Se Hegel fosse stato donna sarebbe stato Hegel?
«Ai suoi tempi poteva solo essere uomo e lo ha confermato facendo otto figli. A lui il merito di avere messo in luce la parcellizzazione del mondo e di avere escluso la possibilità di un cambiamento senza lo sforzo di cogliere la totalità del puzzle. Oggi, molto più che in altre epoche storiche, c’è bisogno della filosofia: per trovare un’unità di senso nel caos».
Così poi continuano a dire che i filosofi non hanno i piedi per terra. Ha cominciato Voltaire: ’Quando colui che ascolta non capisce colui che parla e colui che parla non sa cosa stia dicendo: questa è filosofia’.
«Voltaire criticava ironizzando tutto un atteggiamento culturale. A volte sì, i filosofi non si fanno capire. E sono spesso topi da biblioteca. Ma dai libri si affacciano alla vita. Non era il mio temperamento, però io sono stata un topo per anni: il punto è inchiodarsi alla sedia e portare avanti un corpo a corpo con il pensiero».

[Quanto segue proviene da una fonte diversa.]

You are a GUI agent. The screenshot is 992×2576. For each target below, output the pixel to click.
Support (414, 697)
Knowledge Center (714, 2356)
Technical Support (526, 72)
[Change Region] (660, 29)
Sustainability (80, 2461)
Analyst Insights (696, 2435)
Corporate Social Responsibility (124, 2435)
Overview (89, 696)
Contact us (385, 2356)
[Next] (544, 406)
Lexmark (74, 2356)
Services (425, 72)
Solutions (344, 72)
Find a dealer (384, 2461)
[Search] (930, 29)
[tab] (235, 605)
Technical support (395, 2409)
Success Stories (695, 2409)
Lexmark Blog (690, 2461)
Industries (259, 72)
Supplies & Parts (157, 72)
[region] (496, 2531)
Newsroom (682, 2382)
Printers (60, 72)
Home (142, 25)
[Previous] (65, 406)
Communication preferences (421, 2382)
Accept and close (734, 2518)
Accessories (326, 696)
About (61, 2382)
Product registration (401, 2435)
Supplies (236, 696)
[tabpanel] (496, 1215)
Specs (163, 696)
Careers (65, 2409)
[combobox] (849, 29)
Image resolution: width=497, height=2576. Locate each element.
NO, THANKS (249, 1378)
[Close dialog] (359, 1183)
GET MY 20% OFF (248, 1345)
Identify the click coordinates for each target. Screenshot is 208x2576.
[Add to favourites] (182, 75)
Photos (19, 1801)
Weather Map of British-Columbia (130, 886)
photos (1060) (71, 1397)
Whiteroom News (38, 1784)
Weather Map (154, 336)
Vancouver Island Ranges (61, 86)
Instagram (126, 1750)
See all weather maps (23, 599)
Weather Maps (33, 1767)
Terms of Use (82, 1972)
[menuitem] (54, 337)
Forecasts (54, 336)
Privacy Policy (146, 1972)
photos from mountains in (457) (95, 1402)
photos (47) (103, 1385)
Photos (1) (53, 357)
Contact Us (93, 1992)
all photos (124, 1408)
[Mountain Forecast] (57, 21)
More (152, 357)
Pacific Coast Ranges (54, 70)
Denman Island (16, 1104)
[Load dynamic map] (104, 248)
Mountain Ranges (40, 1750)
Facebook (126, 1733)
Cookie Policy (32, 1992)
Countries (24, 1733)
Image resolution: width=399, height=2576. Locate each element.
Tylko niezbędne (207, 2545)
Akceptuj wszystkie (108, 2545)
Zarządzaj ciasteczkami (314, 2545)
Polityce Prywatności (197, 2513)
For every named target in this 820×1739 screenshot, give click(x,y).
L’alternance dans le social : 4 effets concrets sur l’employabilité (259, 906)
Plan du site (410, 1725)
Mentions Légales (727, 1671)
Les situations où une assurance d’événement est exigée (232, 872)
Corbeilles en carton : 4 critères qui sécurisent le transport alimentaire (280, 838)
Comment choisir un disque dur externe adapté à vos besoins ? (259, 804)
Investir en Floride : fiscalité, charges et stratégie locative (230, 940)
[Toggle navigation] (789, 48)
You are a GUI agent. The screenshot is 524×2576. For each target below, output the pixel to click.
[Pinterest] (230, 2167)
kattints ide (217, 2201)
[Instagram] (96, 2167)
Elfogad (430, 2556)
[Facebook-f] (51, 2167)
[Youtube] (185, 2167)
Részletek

La filosofia ha in sé qualcosa di rivoluzionario e pericoloso. Significa dubitare, interrogarsi sulla libertà, mettersi in crisi. Non le sembra che la donna sia perfetta per il ruolo? Pensi alle streghe. Oppure a Elon Musk.
«Kant diceva: sapere aude. Abbi il coraggio di conoscere. E a scuola abbiamo tutti imparato il suo epitaffio: la legge morale in me e il cielo stellato sopra di me. Questo è rivoluzionario. Alle streghe riconosco la forza eversiva. Quanto a Musk, non mi sembra abbia dietro grande ricchezza culturale. Ma a proposito di aziende: quelle illuminate incominciano a capire di avere bisogno di un filosofo per dare elasticità e profondità alla gestione. Anche alla gestione etica dell’intelligenza artificiale».
Prendiamola con filosofia. Ci regala una pillola di incoraggiamento?
«È del filosofo José Ortega y Gasset: ’Meglio il cammino del riposo’. La vita e il pensiero devono andare avanti, siamo tutti soggetti in marcia. Semplice no?».